Write the lines of the entries as a JSON list of strings, one string per line with blank lines omitted, starting at the first line of the entries and ending at the line containing "pos(913,223)".
++++ Given records ++++
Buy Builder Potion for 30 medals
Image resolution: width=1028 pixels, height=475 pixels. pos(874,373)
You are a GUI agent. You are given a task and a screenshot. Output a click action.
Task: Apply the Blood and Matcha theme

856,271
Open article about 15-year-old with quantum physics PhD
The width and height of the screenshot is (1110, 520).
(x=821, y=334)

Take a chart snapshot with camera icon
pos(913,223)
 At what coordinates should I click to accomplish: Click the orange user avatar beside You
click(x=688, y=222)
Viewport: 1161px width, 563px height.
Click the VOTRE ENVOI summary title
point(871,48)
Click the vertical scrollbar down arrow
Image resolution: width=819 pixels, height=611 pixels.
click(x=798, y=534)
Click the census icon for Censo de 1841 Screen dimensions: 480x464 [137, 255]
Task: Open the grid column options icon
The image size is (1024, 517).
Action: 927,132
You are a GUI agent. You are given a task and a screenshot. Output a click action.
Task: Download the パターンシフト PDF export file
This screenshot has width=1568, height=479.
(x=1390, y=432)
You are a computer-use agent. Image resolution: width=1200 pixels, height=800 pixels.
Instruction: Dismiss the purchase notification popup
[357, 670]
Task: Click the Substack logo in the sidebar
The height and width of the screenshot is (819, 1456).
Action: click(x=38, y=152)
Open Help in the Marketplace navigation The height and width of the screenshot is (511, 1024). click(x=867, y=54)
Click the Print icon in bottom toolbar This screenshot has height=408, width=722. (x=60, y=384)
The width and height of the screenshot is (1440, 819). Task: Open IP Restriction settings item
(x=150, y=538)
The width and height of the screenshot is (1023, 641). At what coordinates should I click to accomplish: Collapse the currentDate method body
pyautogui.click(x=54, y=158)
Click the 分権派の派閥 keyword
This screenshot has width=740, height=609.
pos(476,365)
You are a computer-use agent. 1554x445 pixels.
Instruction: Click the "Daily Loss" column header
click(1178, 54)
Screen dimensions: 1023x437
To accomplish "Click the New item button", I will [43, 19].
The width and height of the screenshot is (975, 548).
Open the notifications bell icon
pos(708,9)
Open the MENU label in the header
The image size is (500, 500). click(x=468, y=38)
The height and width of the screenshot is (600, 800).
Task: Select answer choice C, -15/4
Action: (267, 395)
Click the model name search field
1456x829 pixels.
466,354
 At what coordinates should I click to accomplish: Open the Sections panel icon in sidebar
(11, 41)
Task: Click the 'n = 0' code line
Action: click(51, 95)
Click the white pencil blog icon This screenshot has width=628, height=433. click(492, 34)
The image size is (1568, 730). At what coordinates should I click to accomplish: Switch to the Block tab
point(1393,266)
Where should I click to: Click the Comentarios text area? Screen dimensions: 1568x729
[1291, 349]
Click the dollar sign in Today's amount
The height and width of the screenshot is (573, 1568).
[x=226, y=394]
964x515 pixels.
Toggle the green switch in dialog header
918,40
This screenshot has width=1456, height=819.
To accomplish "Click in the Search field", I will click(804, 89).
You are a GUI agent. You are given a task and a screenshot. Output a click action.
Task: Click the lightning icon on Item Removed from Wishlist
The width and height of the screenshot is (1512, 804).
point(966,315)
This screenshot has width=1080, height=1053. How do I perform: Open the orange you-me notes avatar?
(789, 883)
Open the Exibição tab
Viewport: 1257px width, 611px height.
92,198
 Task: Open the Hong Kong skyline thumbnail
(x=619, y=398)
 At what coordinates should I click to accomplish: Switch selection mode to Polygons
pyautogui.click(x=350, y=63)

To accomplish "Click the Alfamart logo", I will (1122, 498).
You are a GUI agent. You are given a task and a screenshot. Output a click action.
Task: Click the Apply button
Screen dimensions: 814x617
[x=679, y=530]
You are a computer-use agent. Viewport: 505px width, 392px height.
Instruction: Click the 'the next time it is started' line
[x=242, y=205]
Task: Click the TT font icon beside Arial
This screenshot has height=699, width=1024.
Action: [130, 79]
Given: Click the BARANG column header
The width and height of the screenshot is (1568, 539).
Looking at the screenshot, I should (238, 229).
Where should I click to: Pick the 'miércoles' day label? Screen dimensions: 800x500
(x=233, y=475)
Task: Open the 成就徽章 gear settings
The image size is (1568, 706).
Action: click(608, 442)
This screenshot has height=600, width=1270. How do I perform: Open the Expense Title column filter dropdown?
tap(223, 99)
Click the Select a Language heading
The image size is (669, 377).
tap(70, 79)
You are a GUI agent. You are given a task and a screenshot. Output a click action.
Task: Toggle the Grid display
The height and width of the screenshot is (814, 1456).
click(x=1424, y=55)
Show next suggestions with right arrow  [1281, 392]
++++
Final answer:
[
  "Buy Builder Potion for 30 medals",
  "Image resolution: width=1028 pixels, height=475 pixels. pos(874,373)",
  "You are a GUI agent. You are given a task and a screenshot. Output a click action.",
  "Task: Apply the Blood and Matcha theme",
  "856,271",
  "Open article about 15-year-old with quantum physics PhD",
  "The width and height of the screenshot is (1110, 520).",
  "(x=821, y=334)",
  "Take a chart snapshot with camera icon",
  "pos(913,223)"
]